Ce trio n’est pas sans rappeler celui que Daniel Colas a eu l’occasion de diriger en 2011 au Théâtre Antoine, puis de reprendre à La Michodière sous le titre « Hollywood » si ce n’est qu’à l’acteur tête d’affiche s’y substituait alors un metteur en scène en situation de siège éjectable.

Il s’agissait, déjà, à l’époque de réussir à boucler l’écriture scénaristique malgré toutes les vicissitudes spécifiques aux Studios Hollywoodiens alors que, présentement, au Théâtre Montparnasse, c’est principalement la vraisemblance entre les caractéristiques de l’acteur choisi et l’écriture en gestation qui va poser problème à une co-production mal ficelée dès l’origine.

Cerise sur le gâteau du 7ème Art, c’est donc également Daniel Colas qui, de nouveau, est aux commandes de cette création théâtrale.

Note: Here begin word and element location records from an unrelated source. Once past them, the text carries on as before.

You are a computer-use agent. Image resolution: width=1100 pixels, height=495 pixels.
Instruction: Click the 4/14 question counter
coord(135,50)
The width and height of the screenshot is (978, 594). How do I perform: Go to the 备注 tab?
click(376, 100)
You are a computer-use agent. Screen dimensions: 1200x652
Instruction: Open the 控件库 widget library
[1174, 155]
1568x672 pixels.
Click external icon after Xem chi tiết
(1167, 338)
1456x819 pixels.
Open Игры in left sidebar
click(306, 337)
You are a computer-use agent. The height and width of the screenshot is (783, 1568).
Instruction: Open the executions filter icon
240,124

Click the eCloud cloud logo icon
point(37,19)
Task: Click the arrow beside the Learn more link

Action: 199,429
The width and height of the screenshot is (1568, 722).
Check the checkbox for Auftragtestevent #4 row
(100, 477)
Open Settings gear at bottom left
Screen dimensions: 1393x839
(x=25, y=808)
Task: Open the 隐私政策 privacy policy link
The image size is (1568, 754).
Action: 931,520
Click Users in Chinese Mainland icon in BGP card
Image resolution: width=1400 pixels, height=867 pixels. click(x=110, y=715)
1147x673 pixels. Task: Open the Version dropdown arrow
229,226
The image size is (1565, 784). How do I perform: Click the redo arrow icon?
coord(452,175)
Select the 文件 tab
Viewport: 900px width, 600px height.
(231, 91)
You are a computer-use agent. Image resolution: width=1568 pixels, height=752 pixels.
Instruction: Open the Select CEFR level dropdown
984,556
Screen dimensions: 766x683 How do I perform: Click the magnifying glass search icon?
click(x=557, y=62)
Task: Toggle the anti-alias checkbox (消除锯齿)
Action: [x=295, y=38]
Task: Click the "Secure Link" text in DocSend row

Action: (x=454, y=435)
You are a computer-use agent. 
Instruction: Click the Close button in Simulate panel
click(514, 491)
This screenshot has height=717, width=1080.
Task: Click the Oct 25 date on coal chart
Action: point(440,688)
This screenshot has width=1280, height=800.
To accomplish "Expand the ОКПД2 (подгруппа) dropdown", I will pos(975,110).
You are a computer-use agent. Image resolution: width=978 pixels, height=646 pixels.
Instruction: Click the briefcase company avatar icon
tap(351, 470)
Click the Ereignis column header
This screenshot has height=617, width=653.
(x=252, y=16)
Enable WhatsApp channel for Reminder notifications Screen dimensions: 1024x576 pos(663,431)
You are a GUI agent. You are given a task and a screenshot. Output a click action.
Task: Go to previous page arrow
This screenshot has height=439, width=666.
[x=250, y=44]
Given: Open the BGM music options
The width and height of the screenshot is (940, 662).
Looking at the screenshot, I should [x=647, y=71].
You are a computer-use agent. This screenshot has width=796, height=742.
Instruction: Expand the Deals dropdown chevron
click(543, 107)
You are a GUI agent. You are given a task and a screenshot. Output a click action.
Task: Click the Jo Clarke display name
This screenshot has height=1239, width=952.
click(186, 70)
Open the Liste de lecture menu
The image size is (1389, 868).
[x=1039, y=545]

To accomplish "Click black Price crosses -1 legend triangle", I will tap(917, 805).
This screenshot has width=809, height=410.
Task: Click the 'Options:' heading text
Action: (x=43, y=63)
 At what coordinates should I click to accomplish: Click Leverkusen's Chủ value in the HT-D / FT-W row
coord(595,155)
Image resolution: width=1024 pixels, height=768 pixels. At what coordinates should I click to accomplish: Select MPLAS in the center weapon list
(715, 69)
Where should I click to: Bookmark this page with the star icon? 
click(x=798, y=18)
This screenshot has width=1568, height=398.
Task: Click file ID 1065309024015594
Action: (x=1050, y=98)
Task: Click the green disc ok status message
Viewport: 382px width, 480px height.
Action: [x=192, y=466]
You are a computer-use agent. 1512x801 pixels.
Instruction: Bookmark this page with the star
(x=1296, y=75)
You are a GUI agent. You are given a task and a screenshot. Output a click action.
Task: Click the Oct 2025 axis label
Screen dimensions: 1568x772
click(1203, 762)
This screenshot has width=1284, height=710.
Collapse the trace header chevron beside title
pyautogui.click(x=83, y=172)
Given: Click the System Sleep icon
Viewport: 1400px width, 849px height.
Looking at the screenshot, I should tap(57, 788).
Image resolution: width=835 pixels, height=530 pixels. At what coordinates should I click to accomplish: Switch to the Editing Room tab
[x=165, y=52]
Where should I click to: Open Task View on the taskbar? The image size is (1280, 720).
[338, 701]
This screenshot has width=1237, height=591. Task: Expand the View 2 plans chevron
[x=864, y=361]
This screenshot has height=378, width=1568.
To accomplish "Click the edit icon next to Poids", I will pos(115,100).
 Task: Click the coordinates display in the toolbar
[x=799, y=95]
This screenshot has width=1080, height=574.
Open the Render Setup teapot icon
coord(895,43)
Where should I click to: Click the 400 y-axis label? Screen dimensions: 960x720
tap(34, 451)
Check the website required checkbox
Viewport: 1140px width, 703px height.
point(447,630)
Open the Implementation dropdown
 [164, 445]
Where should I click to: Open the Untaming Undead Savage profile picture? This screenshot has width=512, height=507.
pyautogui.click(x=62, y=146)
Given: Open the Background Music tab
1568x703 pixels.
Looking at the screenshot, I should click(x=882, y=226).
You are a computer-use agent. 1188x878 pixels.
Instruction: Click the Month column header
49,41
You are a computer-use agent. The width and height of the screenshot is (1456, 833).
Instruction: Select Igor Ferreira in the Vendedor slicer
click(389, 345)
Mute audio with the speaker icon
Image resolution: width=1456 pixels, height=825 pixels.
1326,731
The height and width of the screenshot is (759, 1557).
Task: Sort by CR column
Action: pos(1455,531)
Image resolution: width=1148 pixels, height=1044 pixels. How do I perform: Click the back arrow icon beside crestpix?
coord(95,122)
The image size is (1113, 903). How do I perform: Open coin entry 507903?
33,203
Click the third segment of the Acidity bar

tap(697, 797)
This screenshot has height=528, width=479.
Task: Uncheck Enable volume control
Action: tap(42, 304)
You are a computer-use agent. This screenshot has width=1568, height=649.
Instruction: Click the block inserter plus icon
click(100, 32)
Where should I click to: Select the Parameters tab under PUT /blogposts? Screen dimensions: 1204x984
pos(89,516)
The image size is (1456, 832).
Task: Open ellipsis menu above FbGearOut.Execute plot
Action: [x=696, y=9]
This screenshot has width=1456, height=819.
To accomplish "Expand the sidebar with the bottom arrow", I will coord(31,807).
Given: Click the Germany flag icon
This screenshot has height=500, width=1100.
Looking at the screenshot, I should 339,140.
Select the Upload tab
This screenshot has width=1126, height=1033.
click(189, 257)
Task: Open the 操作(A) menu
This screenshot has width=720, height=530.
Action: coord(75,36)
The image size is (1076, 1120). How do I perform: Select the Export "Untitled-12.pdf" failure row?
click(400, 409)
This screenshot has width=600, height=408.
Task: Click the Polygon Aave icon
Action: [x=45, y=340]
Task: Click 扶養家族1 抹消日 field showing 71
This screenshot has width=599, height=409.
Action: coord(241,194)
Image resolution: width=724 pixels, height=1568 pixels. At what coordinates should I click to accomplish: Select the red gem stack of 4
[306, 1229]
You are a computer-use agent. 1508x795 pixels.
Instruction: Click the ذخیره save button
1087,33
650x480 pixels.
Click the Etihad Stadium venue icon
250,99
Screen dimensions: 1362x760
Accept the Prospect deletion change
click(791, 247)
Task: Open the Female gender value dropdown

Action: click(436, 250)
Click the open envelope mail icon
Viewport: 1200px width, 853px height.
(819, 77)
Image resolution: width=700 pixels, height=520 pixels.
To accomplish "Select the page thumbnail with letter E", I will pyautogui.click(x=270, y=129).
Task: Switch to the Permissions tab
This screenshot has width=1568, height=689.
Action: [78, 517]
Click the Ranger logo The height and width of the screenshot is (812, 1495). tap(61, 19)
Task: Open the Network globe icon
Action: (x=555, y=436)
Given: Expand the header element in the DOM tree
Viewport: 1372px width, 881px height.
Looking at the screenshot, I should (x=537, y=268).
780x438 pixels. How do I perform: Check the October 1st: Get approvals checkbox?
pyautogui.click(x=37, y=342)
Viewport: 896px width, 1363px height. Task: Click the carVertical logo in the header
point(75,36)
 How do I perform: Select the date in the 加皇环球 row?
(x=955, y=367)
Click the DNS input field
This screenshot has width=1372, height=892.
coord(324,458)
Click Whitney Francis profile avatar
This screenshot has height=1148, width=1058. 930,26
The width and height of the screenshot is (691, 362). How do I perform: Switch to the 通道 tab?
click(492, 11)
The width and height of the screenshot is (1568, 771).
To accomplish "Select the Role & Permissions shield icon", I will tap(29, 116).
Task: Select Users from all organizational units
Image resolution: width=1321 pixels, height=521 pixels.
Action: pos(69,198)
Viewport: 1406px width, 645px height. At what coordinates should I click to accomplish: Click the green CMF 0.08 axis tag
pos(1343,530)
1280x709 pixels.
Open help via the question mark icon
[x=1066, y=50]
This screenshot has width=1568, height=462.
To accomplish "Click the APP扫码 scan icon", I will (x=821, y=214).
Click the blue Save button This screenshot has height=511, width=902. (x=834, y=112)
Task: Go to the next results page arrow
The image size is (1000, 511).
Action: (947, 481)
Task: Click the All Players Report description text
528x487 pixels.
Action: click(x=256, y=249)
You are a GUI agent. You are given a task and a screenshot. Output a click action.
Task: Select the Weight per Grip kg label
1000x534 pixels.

La thématique est néanmoins différenciée car il s’agissait, précédemment, de l’adaptation du célèbre roman et film « Autant en emporte le vent » alors que, présentement, Philippe Madral a écrit cette comédie « impayable » en fonction de sa connaissance interne du milieu du cinéma où les proches des protagonistes participent, à leurs dépens, aux tribulations engendrées par cette coopération lobbyiste.

C’est l’aspect caractériel qui va ici prédominer en montrant des « professionnels de la profession », vulnérables dans leur équilibre relationnel et plus souvent soucieux de leurs intérêts propres ou privés au détriment de ceux d’une ambition collectivement partagée.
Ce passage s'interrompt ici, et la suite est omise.